Fabiano Riccardi edited this page Oct 25, 2023 · 3 revisions

On this page, I report details on specific architectures.

AVR

Timer 1 is default timer, but you can select 2-5 (if available on your specific MCU model). In hw_timer_avr.cpp you can find:

#define TIMER_ID 1

Please note that timer 0 and 2 are only 8-bit, hence some adjacent delays (especially in the middle of semi-period) may be visible or too coarse for your application. I suggest selecting a 16-bit timer.

SAMD

Timer 3 is the default, but you can select 4-7 (if available on your specific MCU model). In hw_timer_samd.cpp you can find:

#define TIMER_ID 3

I wouldn't encourage the usage of timer 0, 1, 2 because they are Timer/Counter for Control Applications (TCC). These are special timers that can be programmed to accomplish tasks entirely in hardware.

ESP8266

This is the most limiting board I had found: it has only 2 timers and the first is dedicated to HAL/OS API, and it is mainly used by wifi routines. Developers can freely access only to timer 1, multiplexing it between different purposes (Tone, PWM, etc...).

ESP32

ESP32 has 4 64-bit timers and timer 0 is the default. In hw_timer_esp32.cpp you can find:

#define TIMER_ID 0

Interrupt issue

ESP32 seems to have an issue with interrupt detection on GPIO, in particular the interrupt mode RISING triggers an interrupt even when the signal is falling and the slew rate of the signal is slow enough. You can find some useful details in this issue, which started in 2018.

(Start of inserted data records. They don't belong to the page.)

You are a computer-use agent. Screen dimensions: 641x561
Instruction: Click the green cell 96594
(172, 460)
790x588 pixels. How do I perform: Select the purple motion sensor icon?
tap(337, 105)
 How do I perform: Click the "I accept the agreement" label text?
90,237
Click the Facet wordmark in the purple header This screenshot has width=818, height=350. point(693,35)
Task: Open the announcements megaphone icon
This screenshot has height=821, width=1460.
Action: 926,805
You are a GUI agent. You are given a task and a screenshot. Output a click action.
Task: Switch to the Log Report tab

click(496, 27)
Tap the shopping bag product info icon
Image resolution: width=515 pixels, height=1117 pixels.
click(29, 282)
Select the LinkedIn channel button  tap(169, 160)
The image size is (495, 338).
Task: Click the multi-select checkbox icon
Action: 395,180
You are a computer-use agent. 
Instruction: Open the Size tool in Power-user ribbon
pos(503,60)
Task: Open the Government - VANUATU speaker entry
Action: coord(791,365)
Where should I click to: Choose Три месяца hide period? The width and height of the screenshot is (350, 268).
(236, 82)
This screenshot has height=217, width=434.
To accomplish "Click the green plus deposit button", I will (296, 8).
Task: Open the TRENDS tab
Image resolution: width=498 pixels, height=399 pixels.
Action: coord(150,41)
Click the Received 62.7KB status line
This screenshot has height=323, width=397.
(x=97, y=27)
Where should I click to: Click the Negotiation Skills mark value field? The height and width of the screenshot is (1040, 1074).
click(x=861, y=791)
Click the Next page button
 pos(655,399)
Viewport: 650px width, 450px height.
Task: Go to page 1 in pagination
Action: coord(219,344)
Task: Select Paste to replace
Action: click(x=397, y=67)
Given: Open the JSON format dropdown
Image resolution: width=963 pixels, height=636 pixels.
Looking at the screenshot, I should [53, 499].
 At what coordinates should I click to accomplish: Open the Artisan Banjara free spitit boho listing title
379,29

The solution provided by this library is activating the FILTER_INT_PERIOD mode and set an appropriate semiPeriodShrinkMargin. If you want to measure the best value for this constant, a method is measuring the gap between the 2 interrupts generated by RISING and FALLING edges with an oscilloscope. To do this, modify the zero_cross interrupt routine to generate a small impulse (1us) every time the ISR is activated and focus the oscilloscope to view a couple of rising-falling edges.

The code to generate a pulse is very trivial:

// Setup
pinMode(13, OUTPUT);

...

// zero cross ISR
digitalWrite(13, HIGH);
delayMicroseconds(1);
digitalWrite(13, LOW);

This is what I have obtained using the RobotDyn Dimmer:

Robotdyn esp32 double interrupt trigger on RISING mode

The gap between the pulses is about 340us, so a good value is 400us.

NOTE: this issue doesn't occur with the Krida's dimmers since they provide a clean and sharp zero cross signal.